### ОТРЫВОК
# # #
Я оказался прав. Обед получился не таким безумным, как я предполагал, а еще безумнее. Стоял солнечный день, но нам пришлось накрыть стол в доме и задернуть шторы из-за витилиго Майкла. Бедный парень выглядел ужасно, совсем исхудал и казался тяжело больным. Макияж, похоже, ему накладывал сумасшедший визажист: краска текла ручьями; то, что осталось от носа, покрывал толстый слой липкого белого грима – видимо, с помощью этой клейкой субстанции остатки носа и держались на лице. Майкл не произнес ни слова, просто сидел и распространял вокруг себя волны дискомфорта, как некоторые распространяют уверенность или позитив. Почему-то мне показалось, что он давным-давно не обедал в компании, и, естественно, он ел не то, что подавали нам, а привез с собой личного повара.
# # #
### ПРЕДОСТАВЛЕННЫЕ ДАННЫЕ
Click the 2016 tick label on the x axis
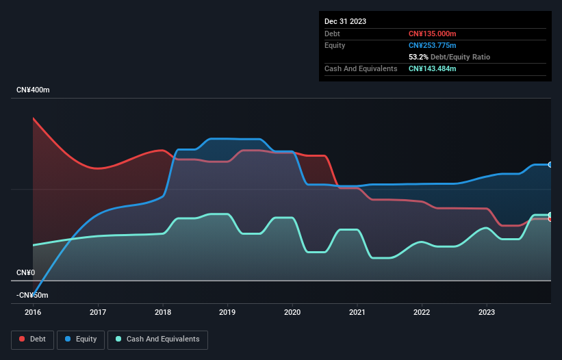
# # #
### СУТЬ ЗАДАНИЯ
Перепишите отрывок, начав со слов «Я оказался прав.» и остановившись после слов «собой личного повара.», и замените в нем «солнечный» на «жаркий». Эти данные взяты из другого источника.

### ОТВЕТ К УПРАЖНЕНИЮ
Я оказался прав. Обед получился не таким безумным, как я предполагал, а еще безумнее. Стоял жаркий день, но нам пришлось накрыть стол в доме и задернуть шторы из-за витилиго Майкла. Бедный парень выглядел ужасно, совсем исхудал и казался тяжело больным. Макияж, похоже, ему накладывал сумасшедший визажист: краска текла ручьями; то, что осталось от носа, покрывал толстый слой липкого белого грима – видимо, с помощью этой клейкой субстанции остатки носа и держались на лице. Майкл не произнес ни слова, просто сидел и распространял вокруг себя волны дискомфорта, как некоторые распространяют уверенность или позитив. Почему-то мне показалось, что он давным-давно не обедал в компании, и, естественно, он ел не то, что подавали нам, а привез с собой личного повара.